Factores culturales:

Los factores sociales y culturales de la población parecen tener una clara influencia en los niveles de uso de las bicicletas. El hecho, por ejemplo, de que el ciclismo sea muy popular, incluso entre la clase alta, en Dinamarca, incide hasta el punto de que forma parte de la vida de los daneses, en completo contraste con lo que ocurre en Estados Unidos, donde muy pocos adultos desearían ser vistos conduciendo su bicicleta en sus desplazamientos al trabajo. Los niveles de uso de las bicicletas pueden estar influenciados por la estructura del empleo. En ciudades como Swindou y Crewe, se refleja la importancia de esquemas de turnos en empleo. En ellas la bicicleta y el transporte público fueron más utilizados para los desplazamientos al trabajo que otros medios. Algunas veces, como en Winterthur, Suiza, donde la localización del empleo es importante, se ha estimulado el uso de la bicicleta; claro está que se trata de un país donde existe una gran tradición de ciclismo. Zonas populosas de Norte América y el Oeste de Europa son ahora conscientes de las desventajas que supone el alto grado de dependencia del coche, por lo que la aspiración de la propiedad de un vehículo ha sido eliminada, estando cada vez más extendida la idea de que la bicicleta proporciona mayor número de ventajas y autonomía.
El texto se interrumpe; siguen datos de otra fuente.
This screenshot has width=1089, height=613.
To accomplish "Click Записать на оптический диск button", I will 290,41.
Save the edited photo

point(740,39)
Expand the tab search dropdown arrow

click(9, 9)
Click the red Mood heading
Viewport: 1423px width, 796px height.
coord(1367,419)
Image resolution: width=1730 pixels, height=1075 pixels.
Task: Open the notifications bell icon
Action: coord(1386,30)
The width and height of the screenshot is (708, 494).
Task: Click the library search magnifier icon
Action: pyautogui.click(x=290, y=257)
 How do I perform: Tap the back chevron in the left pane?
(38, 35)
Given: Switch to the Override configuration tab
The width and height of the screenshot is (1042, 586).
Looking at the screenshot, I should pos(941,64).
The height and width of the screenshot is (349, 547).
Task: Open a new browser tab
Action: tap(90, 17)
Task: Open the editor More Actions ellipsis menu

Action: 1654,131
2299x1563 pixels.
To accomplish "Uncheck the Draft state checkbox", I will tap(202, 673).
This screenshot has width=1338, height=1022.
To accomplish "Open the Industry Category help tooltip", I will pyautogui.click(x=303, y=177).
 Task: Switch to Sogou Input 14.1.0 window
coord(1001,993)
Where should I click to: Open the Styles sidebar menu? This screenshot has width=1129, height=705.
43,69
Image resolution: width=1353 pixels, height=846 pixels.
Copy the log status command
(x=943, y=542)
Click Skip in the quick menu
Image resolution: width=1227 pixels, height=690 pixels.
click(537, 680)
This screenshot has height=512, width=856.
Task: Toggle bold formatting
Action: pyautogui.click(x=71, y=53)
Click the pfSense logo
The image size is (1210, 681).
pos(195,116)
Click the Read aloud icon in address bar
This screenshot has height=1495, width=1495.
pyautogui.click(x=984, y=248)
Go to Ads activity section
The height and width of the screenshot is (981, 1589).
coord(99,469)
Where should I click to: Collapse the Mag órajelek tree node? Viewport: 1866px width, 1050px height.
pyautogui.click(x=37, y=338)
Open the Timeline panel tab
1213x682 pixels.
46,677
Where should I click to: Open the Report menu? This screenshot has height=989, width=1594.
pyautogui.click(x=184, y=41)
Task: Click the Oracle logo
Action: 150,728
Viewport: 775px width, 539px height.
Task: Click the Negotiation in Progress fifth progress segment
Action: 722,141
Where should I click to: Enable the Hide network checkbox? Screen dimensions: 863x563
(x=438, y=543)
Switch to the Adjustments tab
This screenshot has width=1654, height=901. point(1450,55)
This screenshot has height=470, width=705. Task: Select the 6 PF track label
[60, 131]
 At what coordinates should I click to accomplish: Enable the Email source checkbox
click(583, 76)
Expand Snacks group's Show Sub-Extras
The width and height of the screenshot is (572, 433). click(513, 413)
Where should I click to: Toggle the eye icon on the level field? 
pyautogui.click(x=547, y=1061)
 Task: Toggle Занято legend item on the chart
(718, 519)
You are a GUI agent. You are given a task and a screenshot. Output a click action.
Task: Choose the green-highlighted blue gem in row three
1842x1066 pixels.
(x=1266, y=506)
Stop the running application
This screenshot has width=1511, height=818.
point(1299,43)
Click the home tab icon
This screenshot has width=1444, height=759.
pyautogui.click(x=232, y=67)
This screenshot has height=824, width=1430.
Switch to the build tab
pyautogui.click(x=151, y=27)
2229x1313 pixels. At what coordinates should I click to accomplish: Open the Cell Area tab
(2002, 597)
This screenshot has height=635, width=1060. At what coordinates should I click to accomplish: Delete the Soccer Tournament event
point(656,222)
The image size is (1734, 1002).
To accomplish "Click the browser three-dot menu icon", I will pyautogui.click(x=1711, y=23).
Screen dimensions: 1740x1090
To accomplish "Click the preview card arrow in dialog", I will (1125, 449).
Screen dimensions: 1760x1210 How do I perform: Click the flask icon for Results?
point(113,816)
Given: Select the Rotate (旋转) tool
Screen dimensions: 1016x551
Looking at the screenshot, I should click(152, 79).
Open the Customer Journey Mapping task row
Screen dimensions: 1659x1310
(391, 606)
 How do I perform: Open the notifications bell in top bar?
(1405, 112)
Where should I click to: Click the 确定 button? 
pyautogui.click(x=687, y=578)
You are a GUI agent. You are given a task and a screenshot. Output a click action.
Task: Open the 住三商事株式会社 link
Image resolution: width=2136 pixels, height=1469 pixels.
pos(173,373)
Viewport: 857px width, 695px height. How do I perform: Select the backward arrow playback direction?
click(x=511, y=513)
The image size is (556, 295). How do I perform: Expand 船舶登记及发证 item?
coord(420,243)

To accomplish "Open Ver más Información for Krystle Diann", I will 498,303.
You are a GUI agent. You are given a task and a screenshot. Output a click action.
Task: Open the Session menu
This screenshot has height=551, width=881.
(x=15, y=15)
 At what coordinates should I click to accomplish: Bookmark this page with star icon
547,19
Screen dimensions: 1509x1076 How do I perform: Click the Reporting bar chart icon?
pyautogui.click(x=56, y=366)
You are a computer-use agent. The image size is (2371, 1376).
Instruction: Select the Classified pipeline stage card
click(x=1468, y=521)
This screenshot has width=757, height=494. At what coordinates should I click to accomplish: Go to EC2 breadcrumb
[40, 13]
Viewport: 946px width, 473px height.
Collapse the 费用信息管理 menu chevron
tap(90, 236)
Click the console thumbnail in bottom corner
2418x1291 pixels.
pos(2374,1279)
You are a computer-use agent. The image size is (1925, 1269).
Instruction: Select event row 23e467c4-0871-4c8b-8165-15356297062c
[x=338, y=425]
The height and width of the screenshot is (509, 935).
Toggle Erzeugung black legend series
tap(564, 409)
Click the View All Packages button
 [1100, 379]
Las actitudes individuales hacia el uso de la bicicleta se solapan con las actitudes sociales y culturales. Las actitudes individuales están fuertemente influenciadas por experiencias recientes, valores personales, hábitos heredados y la adecuada información acerca de las alternativas posibles. La actitud personal hacia el uso de la bicicleta incluye el esfuerzo de pedalear así como la propia vulnerabilidad al fuerte tráfico y al robo. Estas desventajas potenciales han sido contrarrestadas por parte de los usuarios con factores como el divertimento, la mejora de la salud, la independencia que da la bicicleta y el hecho de que sea un modo barato. En general, hay sociedades más orientadas al uso del coche, como sucede en Estados Unidos, donde la bicicleta como modo de transporte suele estar asociada a los niños, y en el caso de los adultos, es asociada con situaciones de recreo y deporte. Lo mismo ocurre en Francia, país con una fuerte tradición del ciclismo deportivo y de recreo, y en el que por otra parte se da un bajo nivel de ciclismo diario, al estar la bicicleta asociada a estas actividades. Las actitudes individuales hacia el uso de la bicicleta pueden ser cambiadas en pocos años. Por ejemplo, la gente puede ser atraída al uso de la bicicleta para recreo o esparcimiento por razones de salud y ello puede derivar en el uso de la bicicleta para otros tipos de viajes. Recientemente se ha constatado que razones de moda, salud y bienestar en las políticas de marketing han derivado en un cambio de actitud hacia el uso de la bicicleta.

Por último mencionar que políticas oficiales pueden ayudar a cambiar la actitud individual hacia el uso de la bicicleta. Facilidades como la señalización de las rutas ciclistas, la información o publicidad sobre éstas y sus posibilidades contribuyen al cambio de la actitud individual.